[Raw data Boundary: Start]
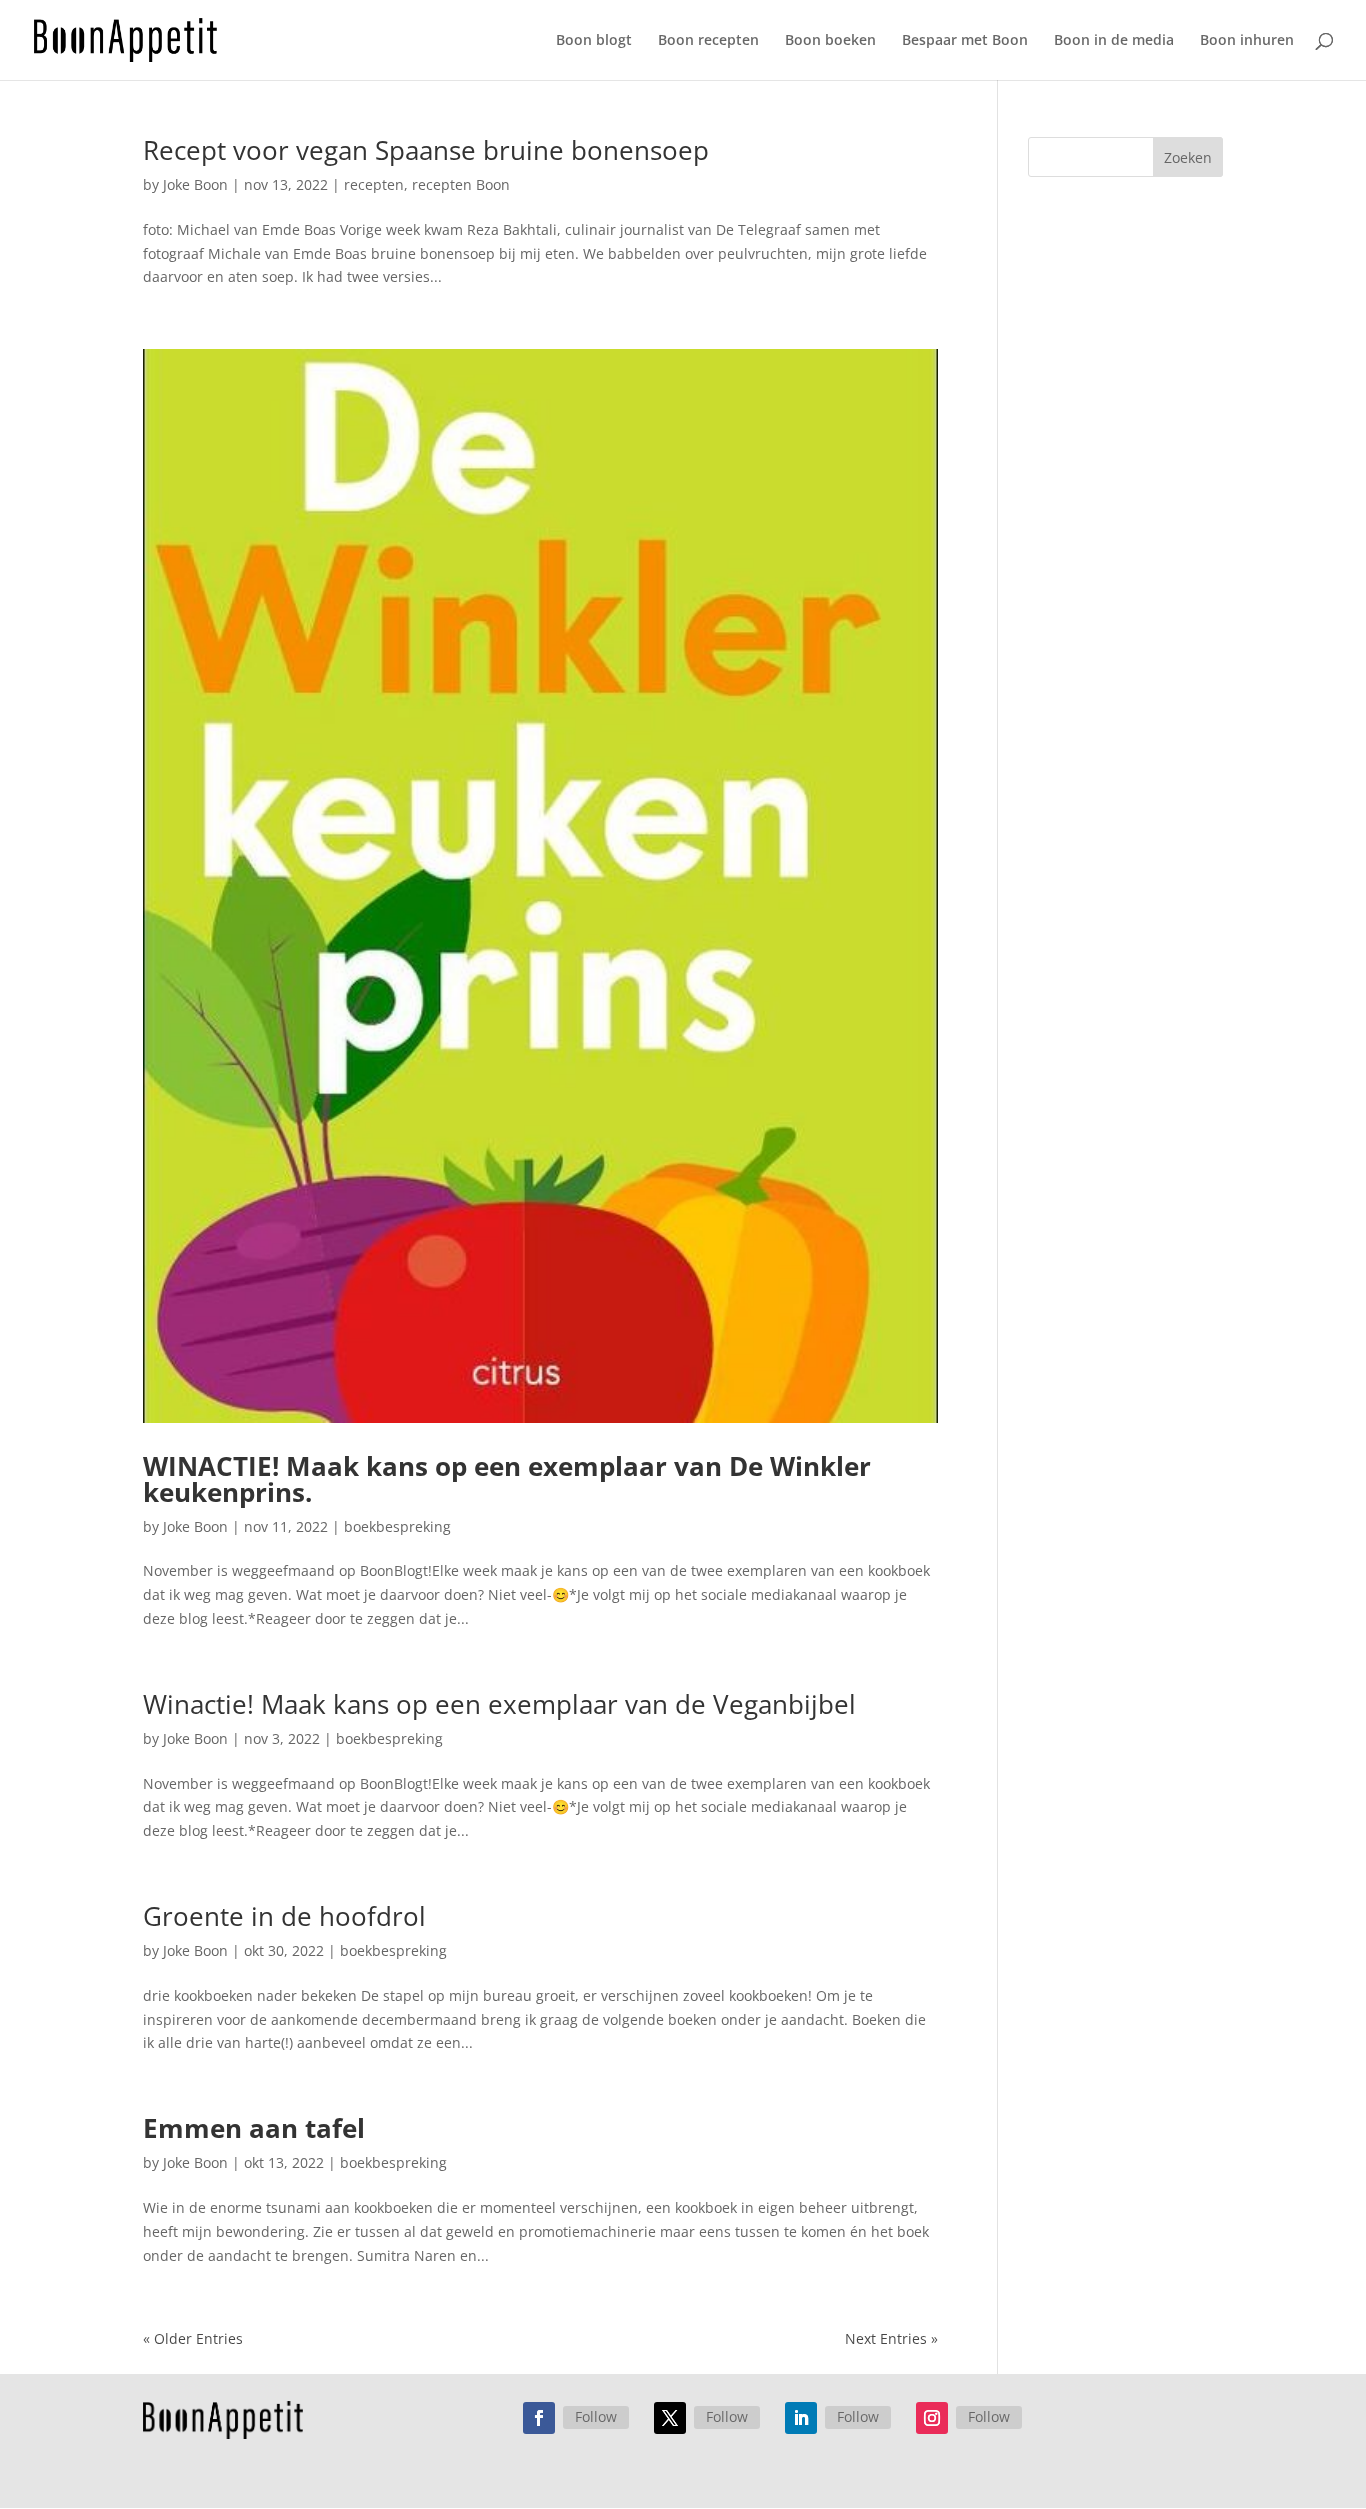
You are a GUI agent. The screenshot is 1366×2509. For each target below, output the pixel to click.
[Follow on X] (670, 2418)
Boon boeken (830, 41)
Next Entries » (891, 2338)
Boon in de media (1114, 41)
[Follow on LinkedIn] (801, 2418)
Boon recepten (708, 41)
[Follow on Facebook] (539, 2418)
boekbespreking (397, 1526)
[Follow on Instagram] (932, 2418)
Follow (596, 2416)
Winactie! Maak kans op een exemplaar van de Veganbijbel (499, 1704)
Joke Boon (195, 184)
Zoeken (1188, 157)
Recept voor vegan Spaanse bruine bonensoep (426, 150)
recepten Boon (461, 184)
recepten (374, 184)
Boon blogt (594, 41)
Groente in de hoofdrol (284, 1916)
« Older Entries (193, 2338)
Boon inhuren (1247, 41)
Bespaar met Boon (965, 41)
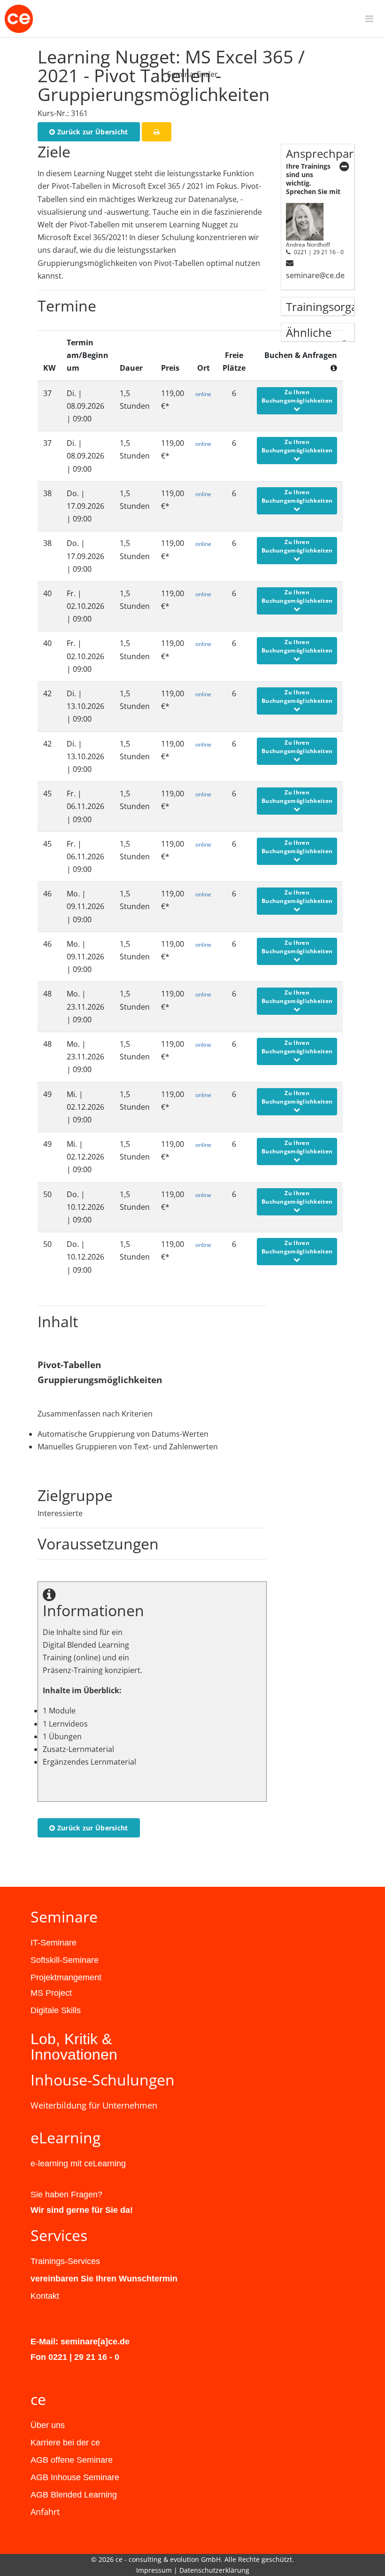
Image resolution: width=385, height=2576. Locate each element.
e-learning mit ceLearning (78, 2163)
[Raw data Boundary: End]
• _Task prompt_
What must be output is the exact run of lines from the one holding "Winactie! Maak kans" through the end of the entries above, both ends included, minus the pictures.

• _Finished exercise_
Winactie! Maak kans op een exemplaar van de Veganbijbel (499, 1704)
Joke Boon (195, 184)
Zoeken (1188, 157)
Recept voor vegan Spaanse bruine bonensoep (426, 150)
recepten Boon (461, 184)
recepten (374, 184)
Boon blogt (594, 41)
Groente in de hoofdrol (284, 1916)
« Older Entries (193, 2338)
Boon inhuren (1247, 41)
Bespaar met Boon (965, 41)
Image resolution: width=385, height=2576. Locate each element.
e-learning mit ceLearning (78, 2163)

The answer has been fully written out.